- Exercise goal:
Set down everything in the quadratic-function text from "Step1: Recall quadratic" down to "c \), so \( c = 3 \).", with no change to wording or symbols.

- Source text:
========

Question

write a quadratic function to represent the values in the table.
x | -1 | 0 | 1 | 2 | 3
y | 13 | 3 | -3 | -5 | -3
f(x) =
(use integers or decimals for any numbers in the expression. type your answer in standard form.)

Explanation:

Step1: Recall quadratic function form

The standard form of a quadratic function is \( f(x) = ax^2 + bx + c \). We can use the given points \((x, y)\) from the table to set up a system of equations. The points are: when \( x = -1 \), \( y = 13 \); \( x = 0 \), \( y = 3 \); \( x = 1 \), \( y = -3 \); \( x = 2 \), \( y = -5 \); \( x = 3 \), \( y = -3 \). Let's start with \( x = 0 \), \( y = 3 \). Substituting into \( f(x) = ax^2 + bx + c \), we get \( 3 = a(0)^2 + b(0) + c \), so \( c = 3 \).

Step2: Use \( x = 1 \), \( y = -3 \)

Now we know \( c = 3 \), substitute \( x = 1 \), \( y = -3 \) and \( c = 3 \) into \( f(x) = ax^2 + bx + c \): \( -3 = a(1)^2 + b(1) + 3 \), which simplifies to \( a + b + 3 = -3 \), so \( a + b = -6 \) (Equation 1).

========

Item position entries:
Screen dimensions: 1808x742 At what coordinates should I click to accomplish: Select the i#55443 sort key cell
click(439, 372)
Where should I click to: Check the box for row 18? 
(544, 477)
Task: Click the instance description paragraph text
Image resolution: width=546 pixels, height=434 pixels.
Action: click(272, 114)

========

- Result for this task:
Step1: Recall quadratic function form

The standard form of a quadratic function is \( f(x) = ax^2 + bx + c \). We can use the given points \((x, y)\) from the table to set up a system of equations. The points are: when \( x = -1 \), \( y = 13 \); \( x = 0 \), \( y = 3 \); \( x = 1 \), \( y = -3 \); \( x = 2 \), \( y = -5 \); \( x = 3 \), \( y = -3 \). Let's start with \( x = 0 \), \( y = 3 \). Substituting into \( f(x) = ax^2 + bx + c \), we get \( 3 = a(0)^2 + b(0) + c \), so \( c = 3 \).